**WRITTEN PROBLEM**
Print the records from the line with "Click the blue 下一步 button" up to and including the line with "Looking at the screenshot, I should coord(135,296).", keeping every line unchanged.

**EXERCISE MATERIAL**

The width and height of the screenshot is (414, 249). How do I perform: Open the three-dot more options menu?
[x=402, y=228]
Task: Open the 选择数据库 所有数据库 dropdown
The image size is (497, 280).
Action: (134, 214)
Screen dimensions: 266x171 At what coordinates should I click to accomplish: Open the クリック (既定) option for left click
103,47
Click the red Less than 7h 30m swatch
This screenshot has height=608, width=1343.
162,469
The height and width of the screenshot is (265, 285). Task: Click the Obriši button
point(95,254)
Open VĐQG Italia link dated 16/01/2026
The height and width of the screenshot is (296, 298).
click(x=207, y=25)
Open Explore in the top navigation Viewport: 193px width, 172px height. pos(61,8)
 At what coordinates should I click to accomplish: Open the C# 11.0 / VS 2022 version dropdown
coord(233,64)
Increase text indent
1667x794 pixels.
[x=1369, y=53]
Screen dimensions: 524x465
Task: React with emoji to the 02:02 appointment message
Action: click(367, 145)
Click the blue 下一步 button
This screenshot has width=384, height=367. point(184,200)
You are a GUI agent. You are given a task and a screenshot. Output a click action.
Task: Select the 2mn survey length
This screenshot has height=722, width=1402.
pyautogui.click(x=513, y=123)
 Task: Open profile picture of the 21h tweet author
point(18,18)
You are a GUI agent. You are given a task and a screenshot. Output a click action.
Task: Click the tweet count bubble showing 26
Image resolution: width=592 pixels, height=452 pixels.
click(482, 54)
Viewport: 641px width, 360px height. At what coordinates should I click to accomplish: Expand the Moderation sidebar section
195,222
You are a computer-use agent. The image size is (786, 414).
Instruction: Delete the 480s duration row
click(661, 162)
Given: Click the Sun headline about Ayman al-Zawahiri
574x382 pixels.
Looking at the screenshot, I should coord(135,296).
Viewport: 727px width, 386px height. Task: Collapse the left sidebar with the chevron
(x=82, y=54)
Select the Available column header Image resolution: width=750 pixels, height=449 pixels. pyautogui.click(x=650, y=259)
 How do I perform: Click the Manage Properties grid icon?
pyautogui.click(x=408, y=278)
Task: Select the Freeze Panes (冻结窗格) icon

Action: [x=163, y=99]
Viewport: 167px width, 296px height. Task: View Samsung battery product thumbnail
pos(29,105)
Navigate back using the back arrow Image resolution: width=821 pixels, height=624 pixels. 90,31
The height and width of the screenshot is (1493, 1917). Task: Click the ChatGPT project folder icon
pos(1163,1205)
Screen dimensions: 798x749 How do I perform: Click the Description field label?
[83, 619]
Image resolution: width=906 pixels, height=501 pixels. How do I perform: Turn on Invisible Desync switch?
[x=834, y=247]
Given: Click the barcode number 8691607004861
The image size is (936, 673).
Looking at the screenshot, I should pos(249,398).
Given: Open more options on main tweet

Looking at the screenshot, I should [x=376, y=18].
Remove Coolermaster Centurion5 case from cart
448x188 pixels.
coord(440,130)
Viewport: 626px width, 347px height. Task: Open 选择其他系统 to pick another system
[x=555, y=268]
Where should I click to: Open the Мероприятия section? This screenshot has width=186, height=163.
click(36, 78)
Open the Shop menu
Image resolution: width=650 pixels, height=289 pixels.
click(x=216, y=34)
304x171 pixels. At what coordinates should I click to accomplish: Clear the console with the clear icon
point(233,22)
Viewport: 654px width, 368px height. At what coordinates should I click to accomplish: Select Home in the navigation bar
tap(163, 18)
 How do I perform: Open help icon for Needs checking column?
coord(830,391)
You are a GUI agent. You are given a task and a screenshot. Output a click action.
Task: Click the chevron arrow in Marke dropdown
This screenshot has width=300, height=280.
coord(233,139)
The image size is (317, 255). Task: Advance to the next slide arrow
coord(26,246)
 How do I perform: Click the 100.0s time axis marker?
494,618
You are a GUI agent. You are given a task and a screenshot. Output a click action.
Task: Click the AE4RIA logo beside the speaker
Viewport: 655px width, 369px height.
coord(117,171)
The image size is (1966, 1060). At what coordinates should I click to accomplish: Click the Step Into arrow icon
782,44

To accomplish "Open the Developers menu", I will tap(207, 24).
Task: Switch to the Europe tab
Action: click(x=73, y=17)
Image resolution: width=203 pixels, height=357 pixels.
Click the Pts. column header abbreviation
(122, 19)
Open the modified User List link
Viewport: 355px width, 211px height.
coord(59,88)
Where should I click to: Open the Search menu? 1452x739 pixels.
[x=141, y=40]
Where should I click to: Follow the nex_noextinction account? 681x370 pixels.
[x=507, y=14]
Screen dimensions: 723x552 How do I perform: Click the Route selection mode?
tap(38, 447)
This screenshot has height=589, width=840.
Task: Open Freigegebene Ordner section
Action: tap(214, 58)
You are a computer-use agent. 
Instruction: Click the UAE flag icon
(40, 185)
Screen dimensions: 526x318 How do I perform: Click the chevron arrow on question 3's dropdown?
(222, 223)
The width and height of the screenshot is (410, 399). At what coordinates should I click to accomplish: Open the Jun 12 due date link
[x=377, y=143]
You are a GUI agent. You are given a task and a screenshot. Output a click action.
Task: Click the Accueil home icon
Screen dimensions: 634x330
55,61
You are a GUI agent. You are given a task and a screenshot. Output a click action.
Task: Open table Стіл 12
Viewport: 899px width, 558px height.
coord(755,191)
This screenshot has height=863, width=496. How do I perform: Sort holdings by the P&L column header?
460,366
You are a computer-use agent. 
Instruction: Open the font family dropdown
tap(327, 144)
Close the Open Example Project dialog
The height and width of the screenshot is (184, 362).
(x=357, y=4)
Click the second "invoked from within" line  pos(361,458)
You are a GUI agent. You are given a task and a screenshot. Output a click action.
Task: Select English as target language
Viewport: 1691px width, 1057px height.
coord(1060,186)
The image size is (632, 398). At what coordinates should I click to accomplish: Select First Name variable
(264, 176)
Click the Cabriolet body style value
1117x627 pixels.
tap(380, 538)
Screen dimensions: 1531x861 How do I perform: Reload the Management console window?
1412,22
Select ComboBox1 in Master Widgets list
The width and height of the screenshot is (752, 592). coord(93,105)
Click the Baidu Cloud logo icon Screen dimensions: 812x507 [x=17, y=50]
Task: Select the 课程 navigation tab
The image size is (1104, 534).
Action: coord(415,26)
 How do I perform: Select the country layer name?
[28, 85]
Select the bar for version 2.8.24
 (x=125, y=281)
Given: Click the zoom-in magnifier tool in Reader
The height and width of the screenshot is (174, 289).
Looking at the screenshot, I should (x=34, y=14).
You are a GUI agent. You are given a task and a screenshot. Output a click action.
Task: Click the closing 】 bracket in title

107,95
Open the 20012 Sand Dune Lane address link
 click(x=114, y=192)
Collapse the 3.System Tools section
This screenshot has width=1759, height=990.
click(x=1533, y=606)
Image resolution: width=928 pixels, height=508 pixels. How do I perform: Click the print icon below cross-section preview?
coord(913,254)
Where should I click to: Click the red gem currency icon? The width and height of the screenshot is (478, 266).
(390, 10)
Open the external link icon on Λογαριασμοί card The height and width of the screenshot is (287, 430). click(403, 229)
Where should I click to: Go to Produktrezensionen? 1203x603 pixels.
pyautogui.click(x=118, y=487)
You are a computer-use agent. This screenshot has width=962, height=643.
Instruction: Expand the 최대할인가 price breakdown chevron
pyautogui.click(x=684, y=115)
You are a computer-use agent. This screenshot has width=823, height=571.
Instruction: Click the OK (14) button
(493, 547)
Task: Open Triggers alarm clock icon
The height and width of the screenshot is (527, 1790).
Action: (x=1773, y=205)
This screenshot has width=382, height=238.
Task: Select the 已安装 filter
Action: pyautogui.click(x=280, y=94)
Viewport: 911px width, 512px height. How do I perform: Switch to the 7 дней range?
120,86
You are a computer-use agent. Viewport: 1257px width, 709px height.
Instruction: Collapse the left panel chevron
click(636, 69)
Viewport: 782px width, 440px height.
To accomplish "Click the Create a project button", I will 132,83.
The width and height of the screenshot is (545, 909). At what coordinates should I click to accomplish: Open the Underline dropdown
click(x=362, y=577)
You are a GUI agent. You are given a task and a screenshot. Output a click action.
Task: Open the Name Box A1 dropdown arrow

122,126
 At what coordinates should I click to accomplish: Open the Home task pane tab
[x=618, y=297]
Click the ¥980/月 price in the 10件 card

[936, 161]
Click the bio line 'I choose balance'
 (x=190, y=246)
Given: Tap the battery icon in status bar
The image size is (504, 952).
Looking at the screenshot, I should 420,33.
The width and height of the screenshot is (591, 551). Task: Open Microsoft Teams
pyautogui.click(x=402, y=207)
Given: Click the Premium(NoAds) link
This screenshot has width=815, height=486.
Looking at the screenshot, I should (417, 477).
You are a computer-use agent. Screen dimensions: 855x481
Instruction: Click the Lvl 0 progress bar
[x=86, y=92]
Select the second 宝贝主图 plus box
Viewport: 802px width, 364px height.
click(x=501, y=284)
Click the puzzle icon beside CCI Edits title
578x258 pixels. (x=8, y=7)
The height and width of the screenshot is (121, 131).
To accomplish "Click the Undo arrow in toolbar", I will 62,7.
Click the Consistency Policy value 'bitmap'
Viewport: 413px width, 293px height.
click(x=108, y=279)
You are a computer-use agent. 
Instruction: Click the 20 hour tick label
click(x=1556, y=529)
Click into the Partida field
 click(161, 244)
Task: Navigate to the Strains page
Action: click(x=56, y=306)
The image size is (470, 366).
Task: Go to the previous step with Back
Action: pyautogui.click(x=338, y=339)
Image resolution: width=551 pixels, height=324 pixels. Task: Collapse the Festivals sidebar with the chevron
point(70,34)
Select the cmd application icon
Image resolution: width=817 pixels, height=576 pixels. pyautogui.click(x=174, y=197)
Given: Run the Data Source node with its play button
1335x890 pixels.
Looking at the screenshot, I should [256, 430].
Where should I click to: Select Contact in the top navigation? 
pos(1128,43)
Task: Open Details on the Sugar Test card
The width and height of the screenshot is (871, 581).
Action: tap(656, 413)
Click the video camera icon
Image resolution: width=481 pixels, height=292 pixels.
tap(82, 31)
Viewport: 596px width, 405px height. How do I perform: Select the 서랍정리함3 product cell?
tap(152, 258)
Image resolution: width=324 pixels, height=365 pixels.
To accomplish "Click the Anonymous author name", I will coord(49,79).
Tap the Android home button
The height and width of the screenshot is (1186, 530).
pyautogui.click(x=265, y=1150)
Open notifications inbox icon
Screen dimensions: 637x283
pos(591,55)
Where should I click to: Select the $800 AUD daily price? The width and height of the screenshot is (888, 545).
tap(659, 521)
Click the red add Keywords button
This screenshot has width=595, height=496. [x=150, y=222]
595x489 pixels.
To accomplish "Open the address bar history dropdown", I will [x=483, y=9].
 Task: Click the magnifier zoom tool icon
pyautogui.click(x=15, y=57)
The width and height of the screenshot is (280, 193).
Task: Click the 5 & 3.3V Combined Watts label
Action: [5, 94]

**ANSWER FOR THIS EXERCISE**
Click the blue 下一步 button
This screenshot has width=384, height=367. point(184,200)
You are a GUI agent. You are given a task and a screenshot. Output a click action.
Task: Select the 2mn survey length
This screenshot has height=722, width=1402.
pyautogui.click(x=513, y=123)
 Task: Open profile picture of the 21h tweet author
point(18,18)
You are a GUI agent. You are given a task and a screenshot. Output a click action.
Task: Click the tweet count bubble showing 26
Image resolution: width=592 pixels, height=452 pixels.
click(482, 54)
Viewport: 641px width, 360px height. At what coordinates should I click to accomplish: Expand the Moderation sidebar section
195,222
You are a computer-use agent. The image size is (786, 414).
Instruction: Delete the 480s duration row
click(661, 162)
Given: Click the Sun headline about Ayman al-Zawahiri
574x382 pixels.
Looking at the screenshot, I should coord(135,296).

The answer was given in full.